JoCo leaders sound alarm on ‘dark store theory,’ saying it could suck millions from schools, county agencies

County Chair Ed Eilert said a change in the way property is valued could suck millions of dollars out of Shawnee Mission schools.

A significant change to the way commercial property is valued in Kansas being considered in Topeka could sap tens of millions of dollars from Johnson County schools — and districts here should be prepared to fight it, Johnson County Board of County Commissioners Chair Ed Eilert said this week.

In remarks to the Shawnee Mission School Board Monday, Eilert explained the controversy surrounding the state Board of Tax Appeals’ decision to consider an alternate valuation method for big box retail stores like Walmart, Best Buy or CVS.

“Dark store theory” would allow commercial properties to eliminate the amount of business they do at a location from the valuation process for property tax purposes.

In an appeals case brought by Target, attorneys argued that the appraised value of a Target properties were inflated, and that the appraiser should consider using a non-traditional approach to value the stores.

One of the alternate approaches floated to the Board of Tax Appeals is known as “dark store theory,” which posits that the commercial activity of a building should not be considered in its value for property taxing purposes.

“Even though the property has thousands of people going in and out of the store every day, and they’re doing tens of millions or maybe a hundred million dollars in sales, or more, every year, the theory that’s been advance is that the value of that property is that it’s empty,” Eilert said. “The only thing that theory wants valued is the walls, the ceiling, that’s it.”

Another approach, which was accepted by the board of tax appeals in a recent case, is called the hypothetical lease rate, which allows building owners to argue for a reduced valuation based on the amount they would receive if the building were to be put on the market for lease.

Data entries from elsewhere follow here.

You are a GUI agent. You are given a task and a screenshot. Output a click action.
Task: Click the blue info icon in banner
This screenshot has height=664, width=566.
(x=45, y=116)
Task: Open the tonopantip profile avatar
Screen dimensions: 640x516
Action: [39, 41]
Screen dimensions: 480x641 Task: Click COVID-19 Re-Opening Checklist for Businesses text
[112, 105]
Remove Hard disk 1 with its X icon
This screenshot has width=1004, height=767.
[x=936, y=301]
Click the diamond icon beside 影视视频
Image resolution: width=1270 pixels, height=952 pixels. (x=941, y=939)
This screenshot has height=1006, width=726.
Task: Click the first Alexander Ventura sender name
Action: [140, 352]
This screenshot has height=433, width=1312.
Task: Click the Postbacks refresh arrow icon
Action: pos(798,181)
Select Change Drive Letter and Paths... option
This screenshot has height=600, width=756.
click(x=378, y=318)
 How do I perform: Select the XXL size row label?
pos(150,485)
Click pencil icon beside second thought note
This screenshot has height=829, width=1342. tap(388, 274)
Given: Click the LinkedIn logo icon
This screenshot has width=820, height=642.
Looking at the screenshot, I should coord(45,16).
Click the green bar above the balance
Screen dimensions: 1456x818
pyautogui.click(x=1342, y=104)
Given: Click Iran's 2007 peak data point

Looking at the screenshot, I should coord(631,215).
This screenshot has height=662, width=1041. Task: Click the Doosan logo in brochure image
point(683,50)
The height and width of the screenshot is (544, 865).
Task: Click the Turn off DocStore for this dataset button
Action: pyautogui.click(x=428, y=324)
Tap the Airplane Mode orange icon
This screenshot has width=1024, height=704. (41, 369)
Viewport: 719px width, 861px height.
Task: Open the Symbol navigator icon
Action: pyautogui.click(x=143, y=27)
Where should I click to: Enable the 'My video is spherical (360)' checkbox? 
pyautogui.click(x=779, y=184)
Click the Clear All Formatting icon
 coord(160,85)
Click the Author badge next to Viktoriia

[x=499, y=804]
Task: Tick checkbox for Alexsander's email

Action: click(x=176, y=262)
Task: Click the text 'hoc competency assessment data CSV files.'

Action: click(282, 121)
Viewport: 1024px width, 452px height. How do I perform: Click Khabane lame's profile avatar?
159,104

When the state board agreed to accept that approach in a case with the Target stores, the total property tax liability for the buildings dropped by around 30 percent, Eilert said.

“That’s a lot of money that’s not collected,” Eilert said. “And if it’s not collected from that class of property, who pays? All of us that are left, and that means primarily residential properties.”

If the state were to move broadly to a commercial property valuation system based in hypothetical lease theory or dark store theory, Eilert said, Johnson County and the school districts here would see tens of millions of dollars in revenue disappear.

Applying the reduction in value accepted by the board of tax appeals in the Target case to big box stores across Johnson County, the total loss in revenue to school districts here would approach $70 million in local and state funds.

Cities would be hit hard as well. Eilert said the county’s calculations showed that Overland Park would lose about $4 million in annual revenue, as would Lenexa.

To replace the revenue lost from commercial property taxes, cities would likely have to increase their property tax rates by 11 to 14 mills.

“In some jurisdictions that means the mill levy would more than double,” Eilert said. “That’s the potential impact that we are looking at.”

Eilert encouraged school board to be prepared to work against efforts to formalize the alternate approaches.